Violence is inherent to prostitution, and women are most often the victims
The public health risks associated with prostitution are well documented and acknowledged. Interviews of women in prostitution conducted in Chicago reveal that high percentages experienced physical and sexual violence, regardless of the type of prostitution activity.
Men who buy sex are harming women and children
Johns (people who buy sex or “customers”) were the most frequently identified perpetrators of this violence, followed by intimate partners and pimps. Police officers were also identified as being responsible for some of this violence.
There is a large overlap between prostitution and sex trafficking
In one study, sixty two-percent of women in prostitution first exchanged sex for money before the age of eighteen, and large percentages experienced homelessness (ii) Women enter the sex trade for many reasons. For some it is pure economic necessity; others enter and stay in the sex trade through some form of coercion exercised by another person (iii)—which is the definition of trafficking.

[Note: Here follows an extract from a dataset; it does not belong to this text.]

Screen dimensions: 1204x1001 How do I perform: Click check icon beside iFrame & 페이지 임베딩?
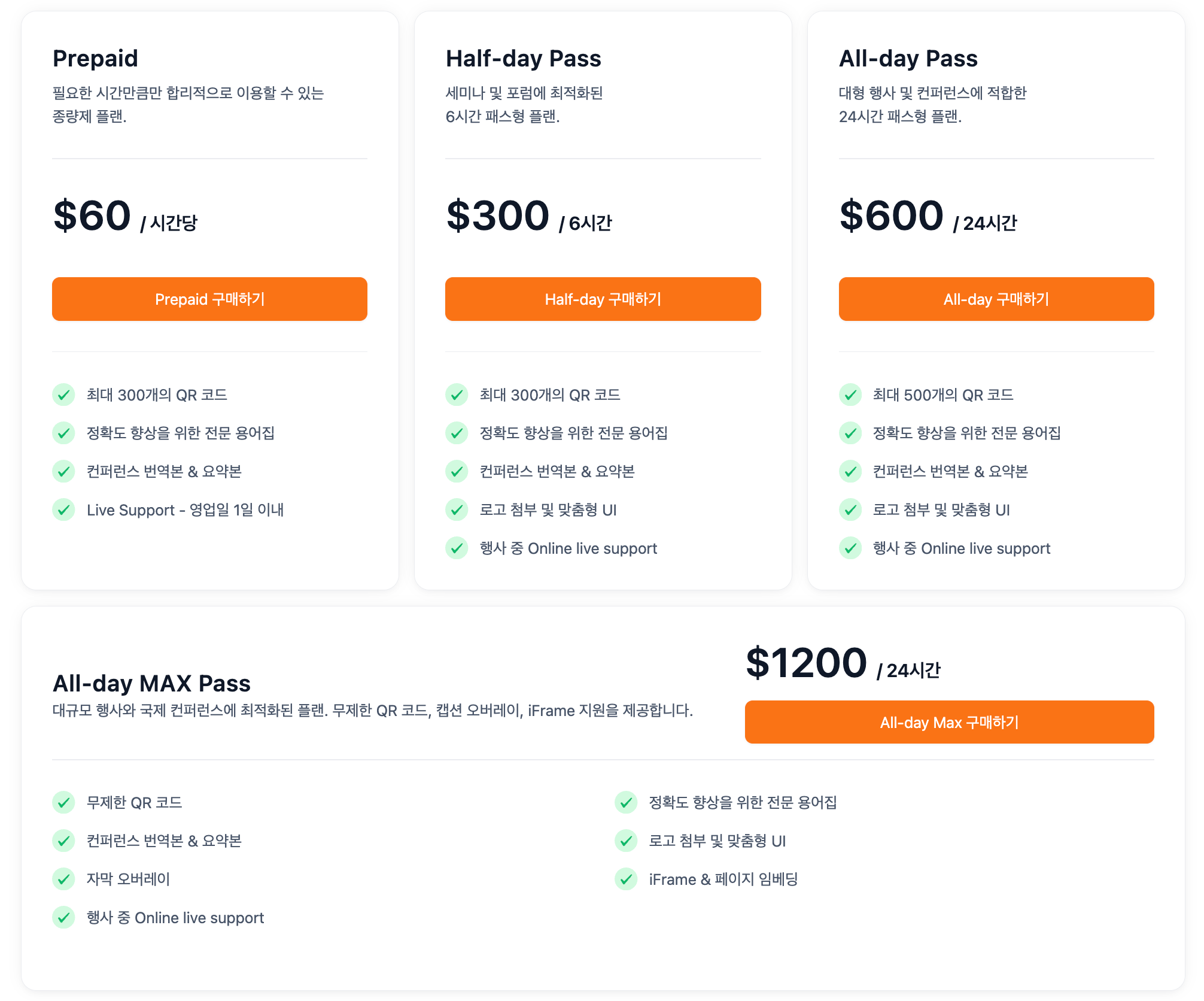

No matter the reason for entry, it is clear that those who enter prostitution and are trafficked are often some of society's most vulnerable, and their experiences once in the sex trade are violent and often psychologically devastating.
i Claudine O'Leary and Olivia Howard, "The Prostitution of Women and Girls in Metropolitan Chicago: A Preliminary Prevalence Report," (report, Center for Impact Research, Chicago 2001). ii Jody Raphael and Deborah L. Shapiro, "Sisters Speak Out: The Lives and Needs of Prostituted Women in Chicago," (report, Center for Impact Research, Chicago 2002). iii Ibid.